Eu não sou violenta! Violenta é a gordofobia que eu sofro

Como as discussões sobre pressão estética, body positive e distúrbios alimentares invalidam a luta por acessibilidade e tratamento humanizado


19/04/2023 14:42 - atualizado 19/04/2023 20:45

Jessica Balbino
(foto: João Paulo Ferreira/Divulgação )

Eu não sou violenta. Nem de longe. Embora seja marrenta e ostente, por vezes, uma postura construída pelos anos de pancada da vida, braba, eu não sou assim. Sou doce, terna e empática. Tanto que gasto inúmeras sessões de análise para dizer sobre como adoraria me priorizar, mas sempre acabo me sentindo culpada por validar o que sinto antes de acudir tudo e todos à minha volta. E, não raro, entendo que esse sintoma é reflexo da gordofobia. 

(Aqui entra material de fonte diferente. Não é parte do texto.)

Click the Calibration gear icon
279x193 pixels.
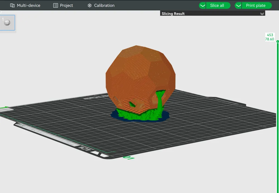click(90, 6)
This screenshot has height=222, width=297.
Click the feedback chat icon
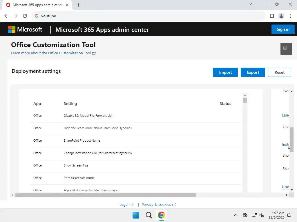click(286, 49)
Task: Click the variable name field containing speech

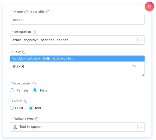Action: [x=77, y=20]
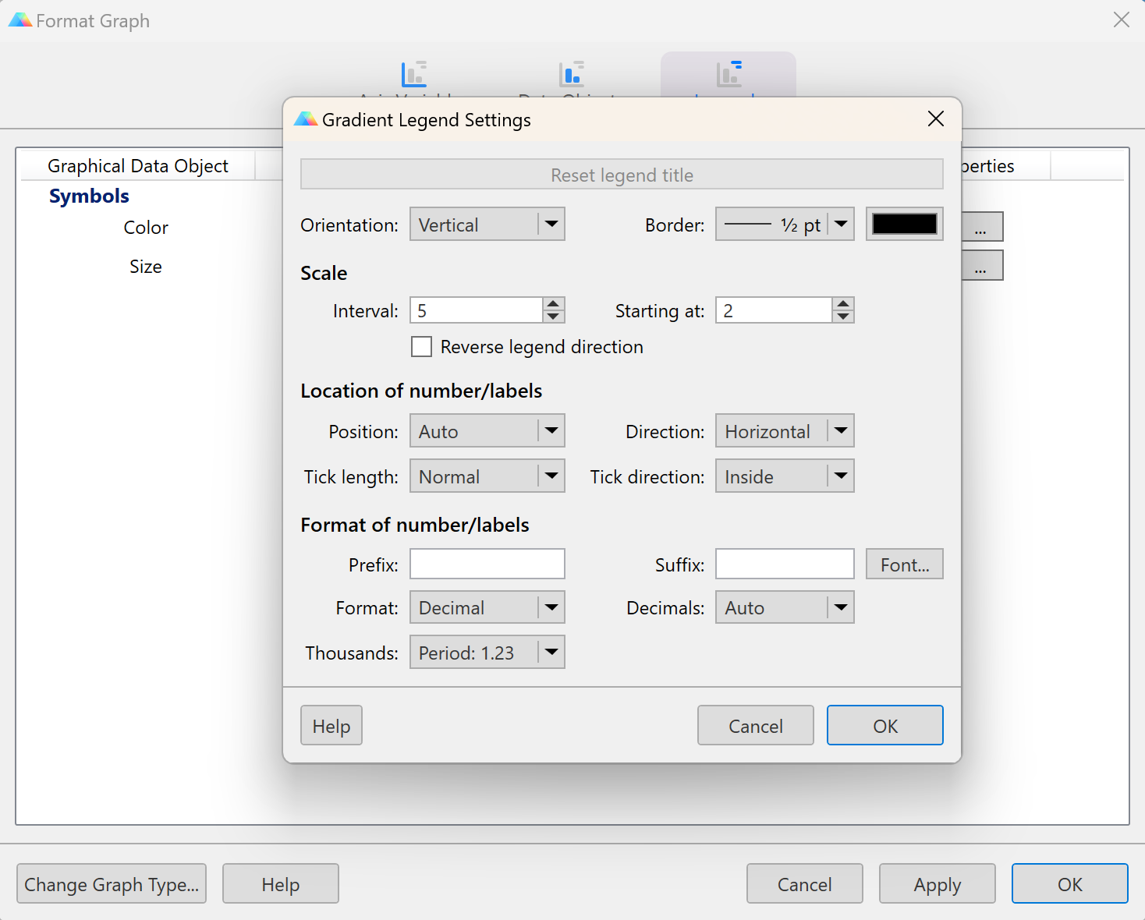Open the Tick direction dropdown

[x=784, y=476]
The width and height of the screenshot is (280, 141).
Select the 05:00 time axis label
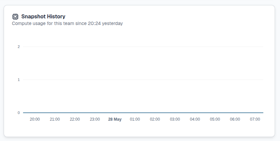point(215,119)

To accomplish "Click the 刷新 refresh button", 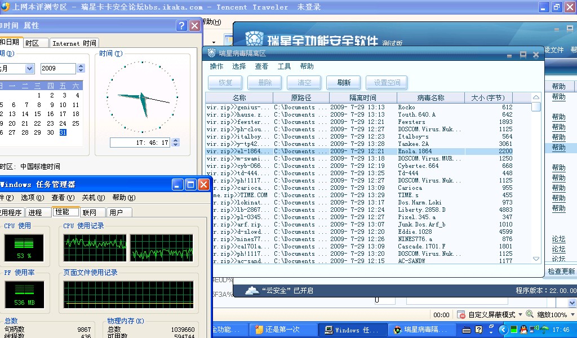I will pyautogui.click(x=344, y=83).
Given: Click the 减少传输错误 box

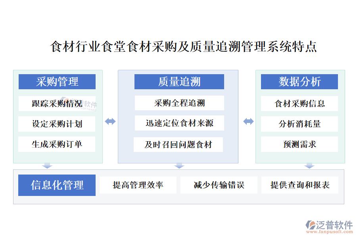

Mas, a coluna não é sobre minha persona no divã e sim como a gordofobia é violenta. Tão violenta, que passa batido. Que é sutil a ponto de não ser notada. Que é cooptada o tempo todo por pautas como pressão estética, body positive, empoderamento feminino e distúrbios alimentares. 
 

Vou ser odiada pelo que vou dizer - e aqui temos mais um requinte da gordofobia - mas todos estes argumentos só reforçam, ainda mais, essa opressão, que estrutural e institucionalizada. 

Vejam só, tudo que citei: pressão estética, body positive, empoderamento feminino e distúrbios alimentares são tentáculos da gordofobia, que deixa lastro para se sofisticar de forma a validar, classificar e amplificar estes discursos e soterrar as pessoas gordas ainda mais na invisibilidade, na falta de afeto e na desumanização. 

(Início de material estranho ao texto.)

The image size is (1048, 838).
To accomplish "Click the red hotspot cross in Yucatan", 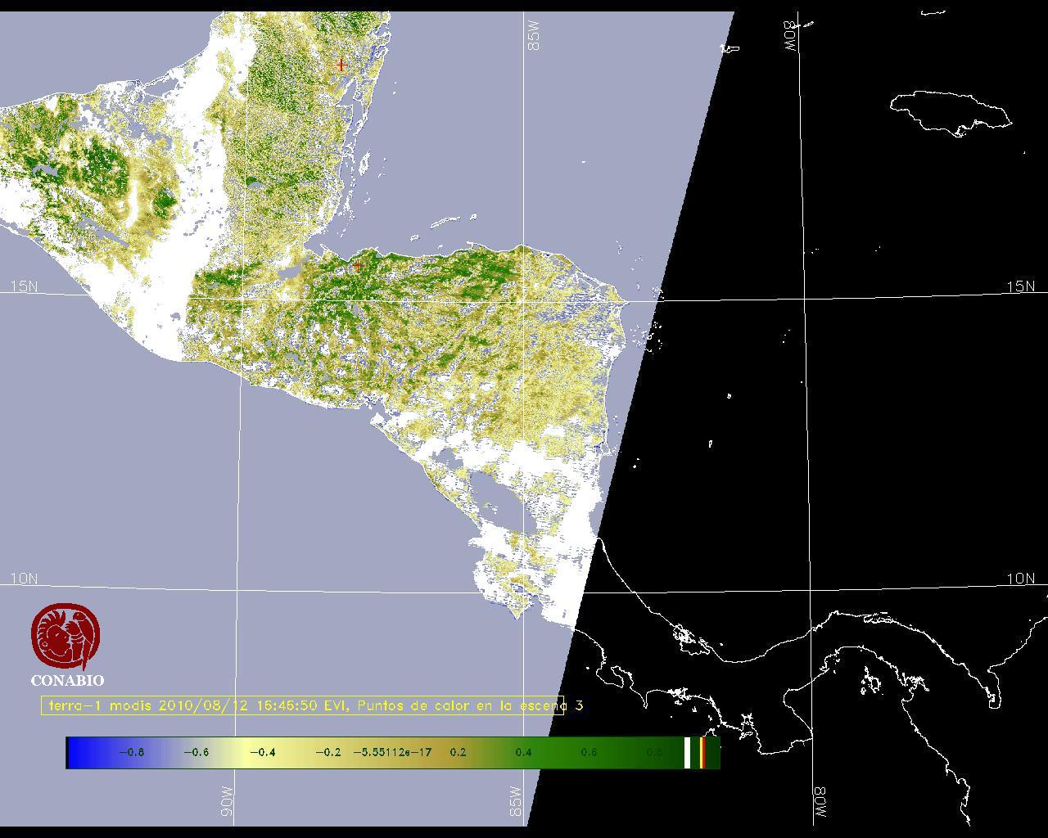I will pos(341,65).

Qualquer pessoa sofre pressão estética. Qualquer pessoa pode não estar confortável com o próprio corpo. Qualquer pessoa pode se olhar no espelho e não se reconhecer no que vê. Isso é resultado da pressão estética Que dói. Que machuca. Que é perversa pra caramba. Mas, tratá-la gordofobia quando se trata de pessoas magras é invalidar uma causa que tem outros furos. 

Uma pessoa que não está contente com o próprio corpo e ainda sim, é magra, vai ser atendida num hospital tão logo der entrada. Uma pessoa gorda vai aguardar, na porta, por uma maca que a caiba. E vai morrer ali, esperando. Como já vimos ocorrer este ano. Uma pessoa que sofre bulimia e é magra, ainda que não esteja fisicamente saudável e precise de cuidados, vai para uma entrevista de emprego e vai ser contratada. A pessoa gorda, possivelmente, será rejeitada. Lida como preguiçosa, como porca, como alguém que 'não se encaixa nos padrões da empresa', ainda que ela esteja saudável.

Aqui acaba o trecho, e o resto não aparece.